### REQUEST
Reproduce the part of the listing that opens with the line containing "What do you see at coordinates (1079, 581)" and closes with the line containing "This screenshot has width=1456, height=819. Describe", changing "particular" to "specific" and keeping everything else the same.

### TASK DATA

⁂

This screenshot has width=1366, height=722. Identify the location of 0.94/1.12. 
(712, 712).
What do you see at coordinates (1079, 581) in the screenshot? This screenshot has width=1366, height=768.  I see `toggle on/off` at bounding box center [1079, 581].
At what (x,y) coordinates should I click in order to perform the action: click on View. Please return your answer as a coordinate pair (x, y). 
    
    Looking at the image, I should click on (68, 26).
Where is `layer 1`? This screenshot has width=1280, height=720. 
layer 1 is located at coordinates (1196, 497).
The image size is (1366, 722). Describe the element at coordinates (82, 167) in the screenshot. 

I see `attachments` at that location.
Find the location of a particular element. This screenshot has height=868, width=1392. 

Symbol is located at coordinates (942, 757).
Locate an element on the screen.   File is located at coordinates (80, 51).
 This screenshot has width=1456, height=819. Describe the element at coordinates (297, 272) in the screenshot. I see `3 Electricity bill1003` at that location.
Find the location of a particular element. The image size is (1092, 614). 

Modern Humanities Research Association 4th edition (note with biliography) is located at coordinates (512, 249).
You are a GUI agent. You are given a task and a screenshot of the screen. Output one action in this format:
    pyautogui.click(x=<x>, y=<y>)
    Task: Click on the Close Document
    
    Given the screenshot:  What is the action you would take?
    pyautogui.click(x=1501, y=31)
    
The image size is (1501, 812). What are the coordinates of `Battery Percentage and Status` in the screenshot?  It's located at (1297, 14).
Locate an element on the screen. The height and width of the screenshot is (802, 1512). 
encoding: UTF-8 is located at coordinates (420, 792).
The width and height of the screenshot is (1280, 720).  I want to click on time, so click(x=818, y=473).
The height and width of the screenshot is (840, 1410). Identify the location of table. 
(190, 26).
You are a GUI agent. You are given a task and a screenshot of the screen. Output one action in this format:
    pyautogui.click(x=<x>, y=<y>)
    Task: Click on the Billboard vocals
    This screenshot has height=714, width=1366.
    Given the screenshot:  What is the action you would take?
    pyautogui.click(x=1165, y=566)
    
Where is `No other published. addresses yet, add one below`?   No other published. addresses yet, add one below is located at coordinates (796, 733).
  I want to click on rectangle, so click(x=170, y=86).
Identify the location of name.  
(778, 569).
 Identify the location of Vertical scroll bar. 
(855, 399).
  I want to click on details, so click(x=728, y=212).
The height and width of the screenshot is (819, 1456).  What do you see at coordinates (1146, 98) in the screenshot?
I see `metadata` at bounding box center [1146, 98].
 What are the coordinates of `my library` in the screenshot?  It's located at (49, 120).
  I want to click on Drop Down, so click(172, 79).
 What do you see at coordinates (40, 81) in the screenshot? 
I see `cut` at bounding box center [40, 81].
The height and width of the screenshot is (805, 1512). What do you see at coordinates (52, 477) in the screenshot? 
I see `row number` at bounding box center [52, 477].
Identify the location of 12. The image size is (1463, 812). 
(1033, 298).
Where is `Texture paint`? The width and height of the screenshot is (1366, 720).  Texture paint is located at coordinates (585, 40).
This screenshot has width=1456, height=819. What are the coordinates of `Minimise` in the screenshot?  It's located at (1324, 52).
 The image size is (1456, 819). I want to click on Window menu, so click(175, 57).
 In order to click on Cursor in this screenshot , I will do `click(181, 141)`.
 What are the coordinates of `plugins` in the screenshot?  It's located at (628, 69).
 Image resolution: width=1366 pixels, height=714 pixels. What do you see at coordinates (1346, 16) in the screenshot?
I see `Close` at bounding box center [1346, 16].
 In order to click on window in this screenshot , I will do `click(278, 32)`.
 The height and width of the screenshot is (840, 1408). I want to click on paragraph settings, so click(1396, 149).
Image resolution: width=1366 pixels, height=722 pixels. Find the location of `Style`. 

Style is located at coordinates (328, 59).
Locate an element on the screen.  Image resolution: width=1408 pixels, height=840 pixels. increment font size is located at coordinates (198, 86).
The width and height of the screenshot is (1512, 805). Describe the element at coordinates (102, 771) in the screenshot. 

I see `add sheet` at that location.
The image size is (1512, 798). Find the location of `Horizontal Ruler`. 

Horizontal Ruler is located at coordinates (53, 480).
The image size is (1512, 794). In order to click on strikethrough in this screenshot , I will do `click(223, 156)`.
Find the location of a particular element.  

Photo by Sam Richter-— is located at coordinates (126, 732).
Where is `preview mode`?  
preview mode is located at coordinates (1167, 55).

⁂

### WRITTEN RESPONSE
What do you see at coordinates (1079, 581) in the screenshot? This screenshot has width=1366, height=768.  I see `toggle on/off` at bounding box center [1079, 581].
At what (x,y) coordinates should I click in order to perform the action: click on View. Please return your answer as a coordinate pair (x, y). 
    
    Looking at the image, I should click on (68, 26).
Where is `layer 1`? This screenshot has width=1280, height=720. 
layer 1 is located at coordinates (1196, 497).
The image size is (1366, 722). Describe the element at coordinates (82, 167) in the screenshot. 

I see `attachments` at that location.
Find the location of a specific element. This screenshot has height=868, width=1392. 

Symbol is located at coordinates (942, 757).
Locate an element on the screen.   File is located at coordinates (80, 51).
 This screenshot has width=1456, height=819. Describe the element at coordinates (297, 272) in the screenshot. I see `3 Electricity bill1003` at that location.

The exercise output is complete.